Over the last few weeks, Nvidia, Intel, and Arm have all discussed research reports and technology advancements in the automotive market that are focused primarily on security, with the technology providing a supporting role. Nvidia, for example, released a comprehensive study called “The Self-Driving Safety Report” that provides a view into how the company incorporates safety-related technology and thinking into all aspects of its automotive product developments. The report covers everything from AI-based design, to data collection and analysis, to simulation and testing tools, all within a context of safety-focused concerns.
Intel, for their part, released a comprehensive study on what they termed the Passenger Economy this past summer, but recently touted some findings from the report that focus on the relatively slow consumer acceptance for self-driving cars due to concerns around safety. Essentially, while 21% of US consumers say they’re ready for an autonomous car now, it’s going to be 50 years before 63% consumers believe they become the norm. To address some of these concerns, Intel is touting its Responsibility-Sensitive Safety (RSS) model, which it describes as a mathematical model for autonomous vehicle safety. The idea for RSS is to develop a set of industry standards for safety that can then be used to reassure consumers in a transparent way about how autonomous cars will function. Recently, Intel announced that Baidu had chosen to adopt the RSS model for its autonomous driving efforts in China.

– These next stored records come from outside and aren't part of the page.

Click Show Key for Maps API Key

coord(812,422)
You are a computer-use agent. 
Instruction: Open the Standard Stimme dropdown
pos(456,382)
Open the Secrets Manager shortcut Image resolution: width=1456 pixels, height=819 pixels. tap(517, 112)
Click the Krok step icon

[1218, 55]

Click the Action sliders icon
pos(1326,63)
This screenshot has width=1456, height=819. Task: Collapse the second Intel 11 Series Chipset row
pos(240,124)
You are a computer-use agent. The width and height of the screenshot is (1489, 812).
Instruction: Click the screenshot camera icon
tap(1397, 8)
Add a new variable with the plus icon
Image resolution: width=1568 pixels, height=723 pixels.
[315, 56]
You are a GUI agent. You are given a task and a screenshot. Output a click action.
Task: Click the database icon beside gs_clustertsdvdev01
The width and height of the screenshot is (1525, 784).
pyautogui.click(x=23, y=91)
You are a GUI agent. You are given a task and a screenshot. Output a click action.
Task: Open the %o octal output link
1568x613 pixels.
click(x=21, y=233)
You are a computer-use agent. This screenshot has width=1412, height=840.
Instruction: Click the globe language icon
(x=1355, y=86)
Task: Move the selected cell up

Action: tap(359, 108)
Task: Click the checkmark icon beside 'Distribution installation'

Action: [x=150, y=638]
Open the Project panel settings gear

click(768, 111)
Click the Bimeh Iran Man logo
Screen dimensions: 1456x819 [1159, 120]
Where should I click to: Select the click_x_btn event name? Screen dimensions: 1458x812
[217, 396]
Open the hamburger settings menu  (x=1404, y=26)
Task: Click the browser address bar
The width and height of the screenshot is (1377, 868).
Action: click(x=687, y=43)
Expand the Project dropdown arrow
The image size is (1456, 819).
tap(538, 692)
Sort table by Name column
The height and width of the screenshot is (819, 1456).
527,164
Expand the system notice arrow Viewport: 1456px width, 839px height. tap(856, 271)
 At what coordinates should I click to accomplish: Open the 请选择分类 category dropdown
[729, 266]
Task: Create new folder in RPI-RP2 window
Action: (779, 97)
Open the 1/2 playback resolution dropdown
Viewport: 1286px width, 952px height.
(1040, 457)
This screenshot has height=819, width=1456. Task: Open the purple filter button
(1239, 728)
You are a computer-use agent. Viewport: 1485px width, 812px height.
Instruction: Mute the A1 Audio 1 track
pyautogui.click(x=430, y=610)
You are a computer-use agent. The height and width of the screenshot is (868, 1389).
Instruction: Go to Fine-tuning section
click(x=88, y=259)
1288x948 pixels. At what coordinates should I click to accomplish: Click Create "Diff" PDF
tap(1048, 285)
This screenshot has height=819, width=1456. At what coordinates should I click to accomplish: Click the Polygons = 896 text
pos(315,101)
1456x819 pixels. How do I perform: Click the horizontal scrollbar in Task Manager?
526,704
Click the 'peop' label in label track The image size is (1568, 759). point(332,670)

Back in late September, Arm announced a new program called Safety Ready that ties together a number of the company’s security and safety technologies into a unified structure that, while not limited to the automotive market, is very well-suited for it. Safety Ready incorporates both chip IP designs and software that are focused on applications where functional safety is critical and allows the company to meet the key automotive-related functional safety certifications, including ISO 26262 and ASIL-D. At the same time, the company also introduced a new automotive-specific chip design called the Cortex-A76AE that integrates a capability called Split-Lock that allows a dual-core CPU to either function as two individual components doing separate tasks or two single components running in lockstep, where one can take over immediately if the other fails. As in many automotive applications, redundancy of functions is key for safety concerns and the Split-Lock capability of this new design brings it to digital components as well.
While it may seem that all these announcements are a somewhat dramatic shift from how the tech industry had been talking about autonomous cars, in reality they are simply part of a maturing perspective on how this market will develop. In addition, they’re based on some practical realities that many in the autonomous automotive industry have started to recognize. First, as research has continued to show, most consumers are still very leery of autonomous car features and aren’t ready to trust cars that take over too much control.
Second, the level of difficulty and technical challenge in getting even basic autonomy features to work in a completely safe, reliable way is now recognized as being even harder than it was first believed. Even semi-autonomous cars integrate an extraordinarily complex combination of advanced technologies that includes AI and machine learning, advanced sensors and fusing of sensor data, and intelligent mapping, all of which have to work together seamlessly to ensure a safe, high-quality driving experience. There’s no doubt that we will start to get there, but for now, it’s reassuring to see companies focus on the critical safety enhancements that assisted driving features can bring, as we look further out to the world of full autonomy.